→ Task goal: Search the records that follow and extract every line containing the string "icon".

======== Data shown

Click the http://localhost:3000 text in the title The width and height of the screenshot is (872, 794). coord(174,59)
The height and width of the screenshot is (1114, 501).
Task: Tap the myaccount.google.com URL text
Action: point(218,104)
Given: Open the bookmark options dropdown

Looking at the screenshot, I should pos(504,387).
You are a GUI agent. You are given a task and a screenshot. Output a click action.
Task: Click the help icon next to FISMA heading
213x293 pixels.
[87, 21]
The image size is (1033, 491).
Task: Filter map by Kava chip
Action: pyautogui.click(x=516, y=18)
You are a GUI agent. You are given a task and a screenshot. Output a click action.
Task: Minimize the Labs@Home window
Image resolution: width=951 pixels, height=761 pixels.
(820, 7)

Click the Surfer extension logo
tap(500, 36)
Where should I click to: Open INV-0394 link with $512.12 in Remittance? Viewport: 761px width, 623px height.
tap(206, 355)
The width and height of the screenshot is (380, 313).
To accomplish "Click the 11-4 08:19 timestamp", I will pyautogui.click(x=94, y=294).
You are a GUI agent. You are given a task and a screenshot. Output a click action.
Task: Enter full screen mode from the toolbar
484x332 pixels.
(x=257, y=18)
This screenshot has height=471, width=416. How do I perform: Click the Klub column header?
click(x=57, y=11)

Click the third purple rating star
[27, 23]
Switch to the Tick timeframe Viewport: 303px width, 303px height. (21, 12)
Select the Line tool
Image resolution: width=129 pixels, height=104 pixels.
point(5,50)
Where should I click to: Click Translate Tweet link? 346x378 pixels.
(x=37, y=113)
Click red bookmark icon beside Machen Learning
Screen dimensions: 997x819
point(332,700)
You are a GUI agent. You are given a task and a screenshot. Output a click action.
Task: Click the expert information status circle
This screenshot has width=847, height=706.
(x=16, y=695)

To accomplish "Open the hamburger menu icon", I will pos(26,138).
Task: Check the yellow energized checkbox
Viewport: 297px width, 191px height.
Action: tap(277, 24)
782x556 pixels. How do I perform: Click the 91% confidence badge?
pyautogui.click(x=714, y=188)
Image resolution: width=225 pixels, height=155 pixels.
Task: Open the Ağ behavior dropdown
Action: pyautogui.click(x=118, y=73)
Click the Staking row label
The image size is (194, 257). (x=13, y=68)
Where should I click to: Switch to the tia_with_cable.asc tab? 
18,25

================

→ Solved exercise:
Task: Click the help icon next to FISMA heading
Click red bookmark icon beside Machen Learning
To accomplish "Open the hamburger menu icon", I will pos(26,138).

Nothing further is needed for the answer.